AJ: “Sono d’accordo con Paul, credo che il gruppo tedesco non sia altro che una copia conforme dei Laibach e come tale non ci interessa minimamente: non hanno una propria impronta, si sono limitati a ricreare ciò che altri avevano già fatto. Intendiamoci, sono del parere che in ambito musicale non ci sia più niente di nuovo da molto tempo, ormai è tutto un discorso di interpretazione. A me piacciono quei gruppi che sono immediatamente riconoscibili perché sono capaci di dare una propria identità alla musica che suonano. Nel caso dei Rammstein, invece, sono in grado di riconoscere con precisione non un loro stile, ma di sicuro la loro principale fonte di ispirazione. Naturalmente ho molto più rispetto per i Laibach, in quanto hanno uno stile particolare e variegato, che prende spunto da diversi generi musicali ma che alla fine crea qualcosa di unico e originale. Anche noi cerchiamo di non limitarci ad un solo genere di musica, pensa per esempio che nel mio tempo libero ascolto sempre musica jazz e country: praticamente non conosco gli altri gruppi metal e sinceramente non mi interessano.”
PB: “La scena metal è senz’altro enorme, ma alla fine tutti i gruppi che ne fanno parte suonano più o meno allo stesso modo e sai perché? Perché si ascoltano tutti fra di loro! Ormai la scena è talmente satura che se vuoi creare qualcosa di originale devi andare oltre il tuo genere, cercare le tue influenze al di fuori del metal. Solo così, a mio parere, si può avere la possibilità di sviluppare uno stile interessante.”
Come mai avete deciso solo adesso di includere i testi in un vostro album?
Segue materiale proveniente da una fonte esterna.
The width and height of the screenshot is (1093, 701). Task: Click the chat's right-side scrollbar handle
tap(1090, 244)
PB: “Il motivo per cui, finora, non lo avevamo mai fatto, è che eravamo più interessati a provocare la gente che ci ascoltava, volevamo che ognuno interpretasse le canzoni a modo proprio. Ora, sappiamo che in Europa una cosa del genere può risultare difficile in tutti quei paesi in cui l’inglese non è una lingua madre, per cui alla fine io ed Al ne abbiamo parlato seriamente ed abbiamo deciso che forse sarebbe stato meglio inserire anche i testi nel libretto del nuovo cd.”
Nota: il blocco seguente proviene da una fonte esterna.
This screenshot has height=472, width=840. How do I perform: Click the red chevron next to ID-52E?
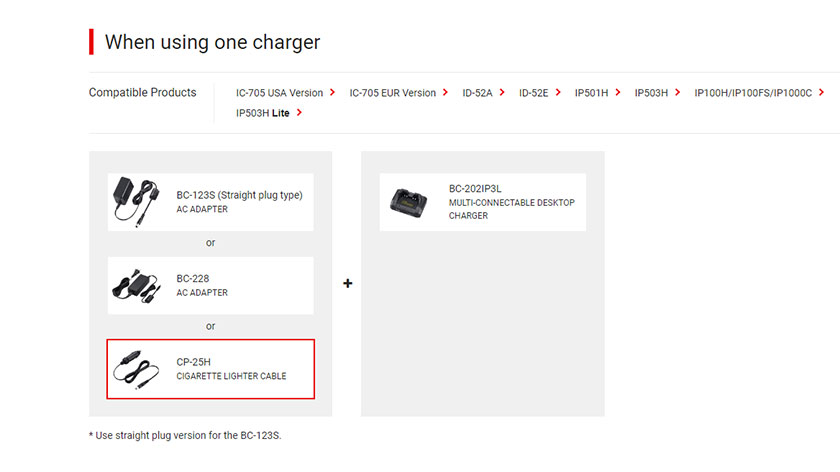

AJ: “Vogliamo in ogni caso che la gente possa farsi una propria idea sui testi, poiché da sempre ho l’abitudine di scrivere parole molto ambigue e di difficile interpretazione. Ad esempio, se voglio parlare dell’11 settembre, non lo farò parlando del fatto in sé, ma del sistema che ha finito per provocarlo, capisci? Chiaramente, per un nostro fan che non conosce bene l’inglese è molto più arduo riuscire a farsi un’idea di cosa vogliamo dire, se non ha sotto mano le parole delle canzoni. Vorrei puntualizzare che il fatto che abbiamo deciso di pubblicare i testi non significa che adesso abbiamo la pretesa di dire a qualcuno cosa deve fare; anzi, vorremmo che le parole fossero interpretate da ognuno in maniera soggettiva. Per questo motivo, oltre ai testi di ‘Animositisomina’, stiamo pubblicando sul nostro sito (http://www.darkspoon.com) anche tutti quelli degli album precedenti.”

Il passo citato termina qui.